In these files we have removed the asymptomatic infectious phase from the home demographic, and then changed the super demographic to experience a highly infectious asymptomatic stage, followed by a very mild disease of decreasing infectiousness.

Next, we need to create the demographics.json file that should contain;

{
    "demographics" : ["home", "super"],
    "work_ratios"  : [ 0.9, 0.1 ],
    "play_ratios"  : [ 0.9, 0.1 ],
    "diseases"     : [ null, "lurgy_super" ]
}

This describes the two demographics, with 90% of individuals in the home demographic, and 10% in the super demographic. The new line here, disease_stages, specifies the file for the disease stages for each demographic, e.g. home will follow the default disease, while super will follow lurgy_super.

Note

null in a json file means “nothing”. In this case, “nothing” means that the home demographic should use the disease parameters from the global disease file set by the user.

Run metawards using the command;

metawards -d lurgy_home -D demographics.json --mixer mix_evenly -a ExtraSeedsLondon.dat

Note

Here we set the global disease file, via -d lurgy_home to lurgy_home. This will be used by the home demographic. In theory we could have specified lurgy_home directly in the demographics.json file, but this would mean we would have to specify it twice, once there and once globally. It is better to define things once only, as this leads to fewer bugs.

You should see that the disease spreads quickly via the super-spreaders, with all, or almost all becoming infected. You can see this in the demographics plot, produced via;

metawards-plot -i output/trajectory.csv.bz2

You should see something similar to this, which shows that the infection burns quickly through the super-spreader demographic, moving through that entire demographic in just a couple of months.

Demographic trajectory including the super-spreaders

Note

It is counter-intuitive that the super-spreaders are all infected quickly, and complete the outbreak long before the general population. This is due to the model setup. The super-spreaders all interact with each other within their demographic, and so, as their beta value is high, there is a high probability that they will infect each other quickly.

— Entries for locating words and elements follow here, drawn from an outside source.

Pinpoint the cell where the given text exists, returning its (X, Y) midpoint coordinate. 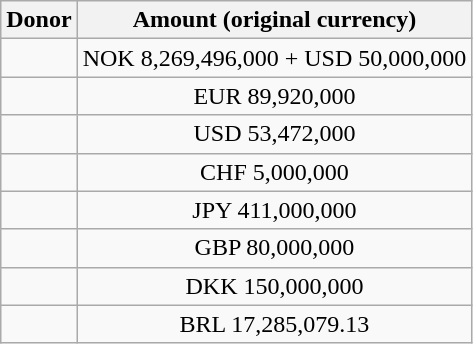
NOK 8,269,496,000 + USD 50,000,000 (274, 58)
USD 53,472,000 (274, 134)
CHF 5,000,000 (274, 172)
Donor (39, 20)
GBP 80,000,000 (274, 248)
DKK 150,000,000 (274, 286)
Amount (original currency) (274, 20)
JPY 411,000,000 (274, 210)
BRL 17,285,079.13 (274, 324)
EUR 89,920,000 (274, 96)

Their limited population naturally means that it takes less time until all members of the this population are infected.

While not wholly realistic, this does make some practical sense, as real super-spreaders will go about their normal day during an outbreak as they do not noticeably become ill. As they will continue normally, it could make sense that they outbreak could burn through that population quickly, until the point where there are few remaining. Meanwhile, the larger, more general population experiences a slower outbreak.

One way to counter this effect would be to use an interaction matrix to slow down the rate of infection in the super-spreader demographic. This would reflect the reality that super-spreaders are more dispersed, and so less likely to interact with one another than with members of the general population. An interaction matrix of, e.g. (1, 1, 1, 0.5) may thus be appropriate, although data fitting would be needed to find the exact values.